» Text
━━━━

Choose a general topic idea from the prewriting you completed in Exercise 2.1. Then read each question and use your own paper to answer the 5WH questions. It is okay if you do not know all the answers. If you do not know an answer, use your own opinion to speculate, or guess. You may also use factual information from books or articles you previously read on your topic. Later in the chapter, you will read about additional ways (like searching the Internet) to answer your questions and explore your guesses.

5WH Questions

  1. Who?

  1. What?

  1. Where?

  1. When?

  1. Why?

  1. How?

Now that you have completed some of the prewriting exercises, you may feel less anxious about starting a paper from scratch. With some ideas down on paper or typed on a computer, writers are often more comfortable continuing the writing process. After identifying a good general topic, you, too, are ready to continue the process.

Exercise 2.3

Write your purpose for writing and the audience to whom you are writing on your own sheet of paper. Then, under where you recorded your purpose and audience, record your general topic. Choose it from among the topics you listed or explored during the prewriting you have done so far. Make sure it is one you feel comfortable with and feel capable of writing about.

My general topic:


Tip

You may find that you need to adjust your topic as you move through the writing stages (and as you complete the exercises in this chapter). If the topic you have chosen is not working, you can repeat the prewriting activities until you find a better one.

━━━━

» Job
Extract the writing exercise passage word for word, from "Write your purpose" to "a better one.".

━━━━

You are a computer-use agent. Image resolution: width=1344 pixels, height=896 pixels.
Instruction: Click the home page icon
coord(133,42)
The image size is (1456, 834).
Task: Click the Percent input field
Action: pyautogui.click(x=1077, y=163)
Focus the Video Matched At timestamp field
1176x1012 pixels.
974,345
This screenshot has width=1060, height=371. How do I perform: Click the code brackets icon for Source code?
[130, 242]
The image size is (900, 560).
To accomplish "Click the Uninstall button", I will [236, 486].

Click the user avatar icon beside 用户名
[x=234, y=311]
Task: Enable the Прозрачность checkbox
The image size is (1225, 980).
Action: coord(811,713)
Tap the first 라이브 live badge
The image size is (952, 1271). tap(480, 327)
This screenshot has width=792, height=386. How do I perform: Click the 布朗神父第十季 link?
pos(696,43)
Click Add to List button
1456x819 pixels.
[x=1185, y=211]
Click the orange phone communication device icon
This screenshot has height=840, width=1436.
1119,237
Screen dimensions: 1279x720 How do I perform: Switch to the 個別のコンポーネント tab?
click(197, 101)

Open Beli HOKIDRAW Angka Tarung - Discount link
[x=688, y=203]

━━━━

» Result for this exercise
Write your purpose for writing and the audience to whom you are writing on your own sheet of paper. Then, under where you recorded your purpose and audience, record your general topic. Choose it from among the topics you listed or explored during the prewriting you have done so far. Make sure it is one you feel comfortable with and feel capable of writing about.

My general topic:


Tip

You may find that you need to adjust your topic as you move through the writing stages (and as you complete the exercises in this chapter). If the topic you have chosen is not working, you can repeat the prewriting activities until you find a better one.